======== RECORDS

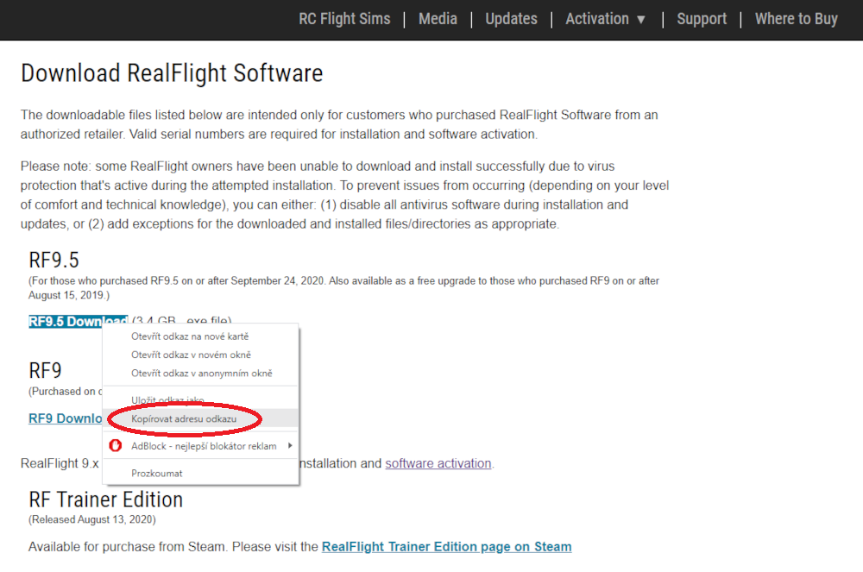Visit the RealFlight Trainer Edition Steam page
The width and height of the screenshot is (863, 572).
click(446, 546)
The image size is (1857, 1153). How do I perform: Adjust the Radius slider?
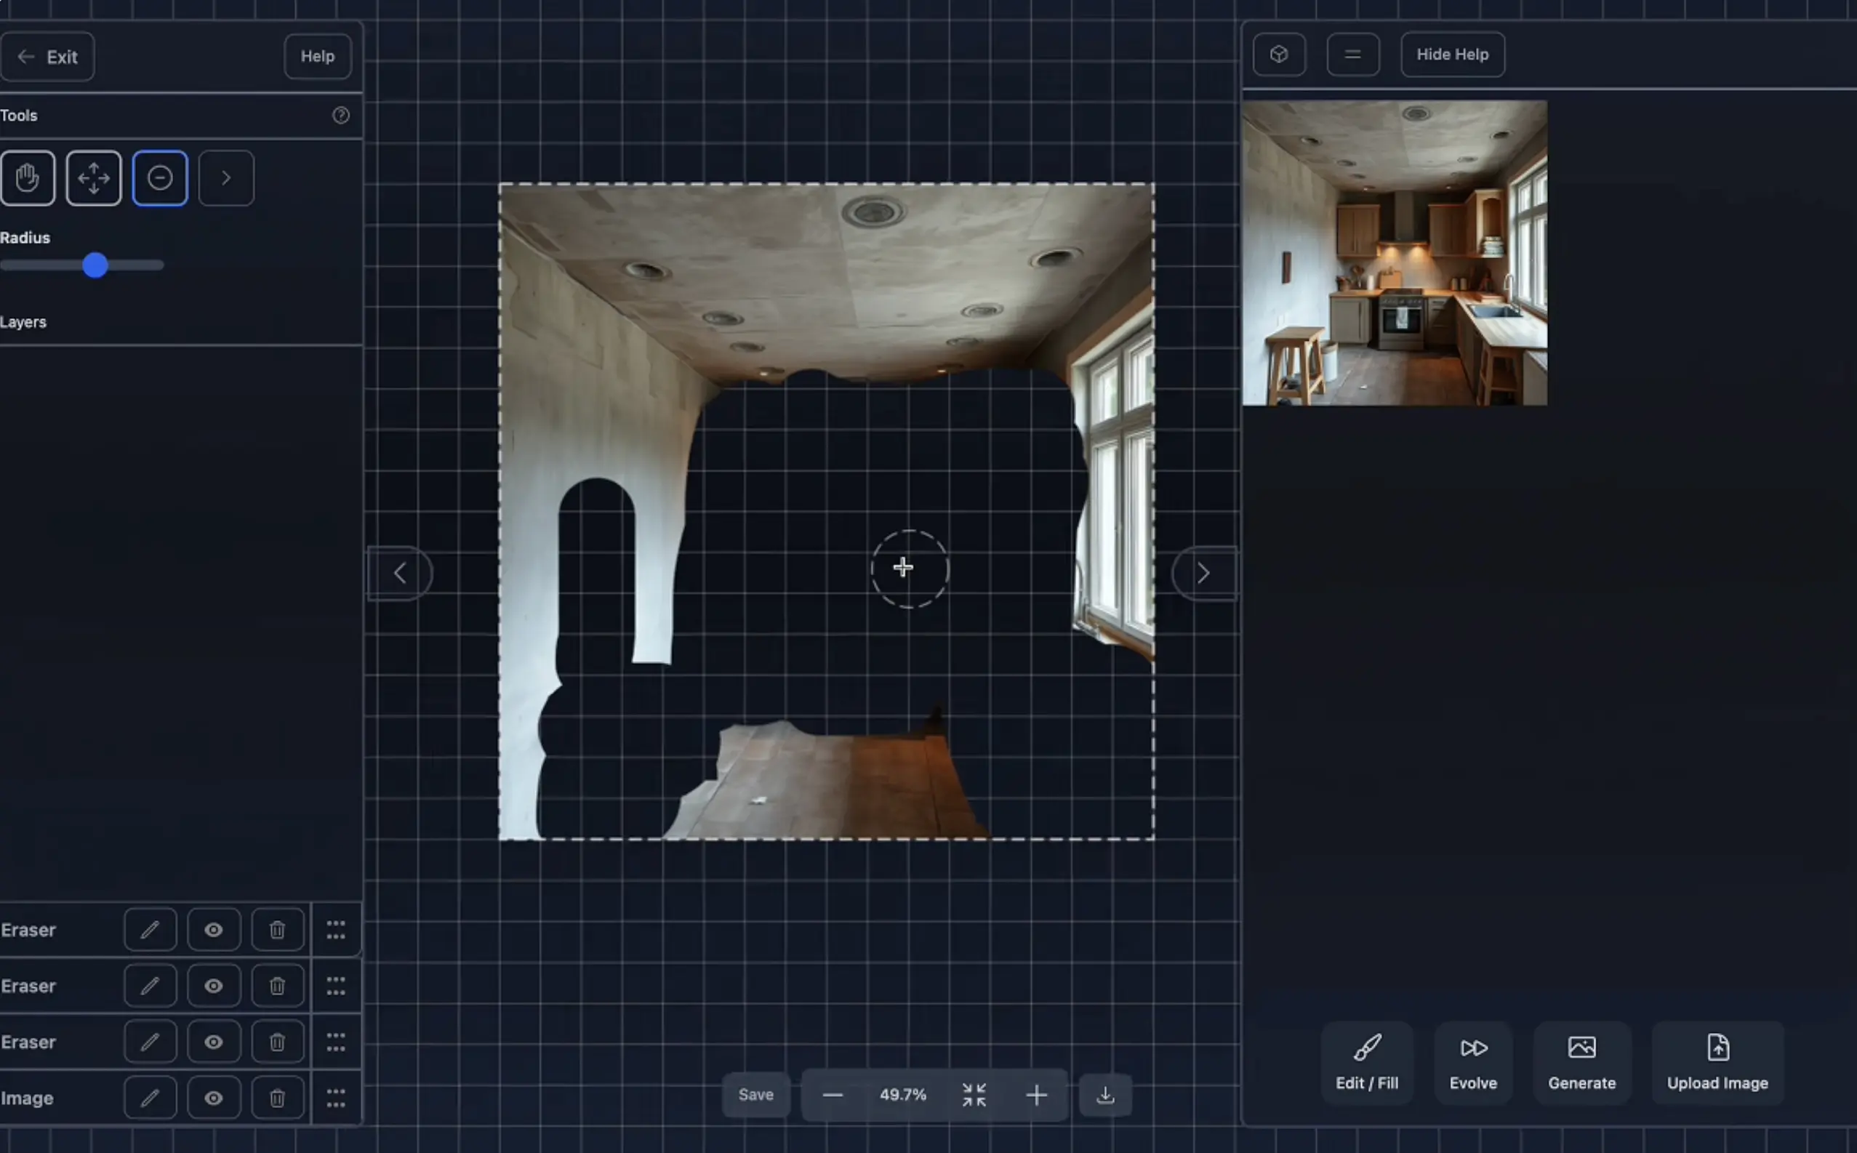(x=96, y=265)
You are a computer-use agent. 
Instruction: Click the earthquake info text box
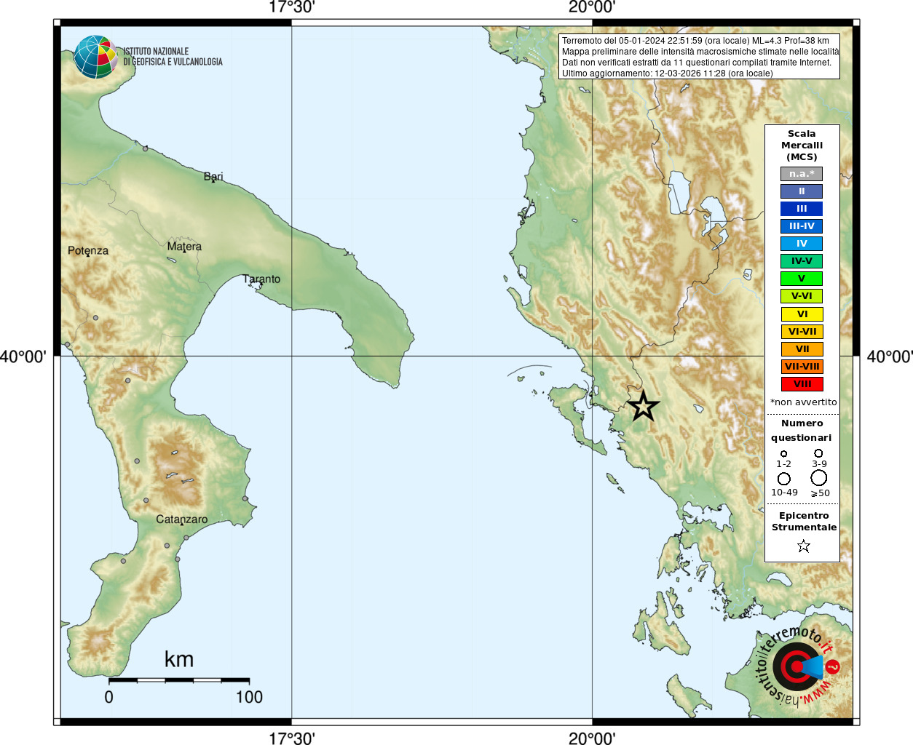(700, 57)
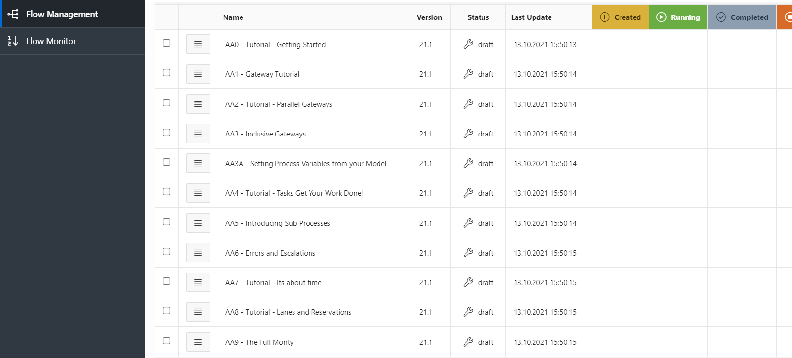Click the checkmark icon in the Completed header
Viewport: 792px width, 358px height.
pos(721,17)
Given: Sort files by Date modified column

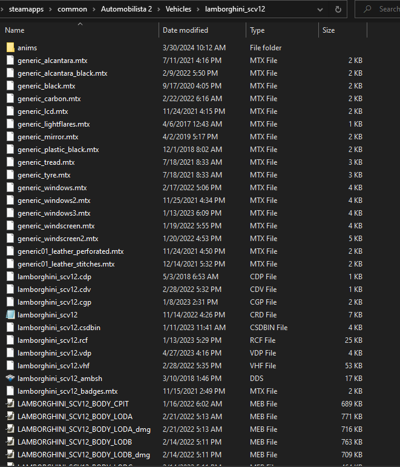Looking at the screenshot, I should point(185,30).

================

Please switch "Radius" to "Brightness" and give the rows again with nothing else changed. Leave the pictures out of your answer.

### SOLUTION FOR THIS PROBLEM
Visit the RealFlight Trainer Edition Steam page
The width and height of the screenshot is (863, 572).
click(446, 546)
The image size is (1857, 1153). How do I perform: Adjust the Brightness slider?
(x=96, y=265)
You are a computer-use agent. 
Instruction: Click the earthquake info text box
(700, 57)
Click the checkmark icon in the Completed header
Viewport: 792px width, 358px height.
pos(721,17)
Given: Sort files by Date modified column

Looking at the screenshot, I should point(185,30).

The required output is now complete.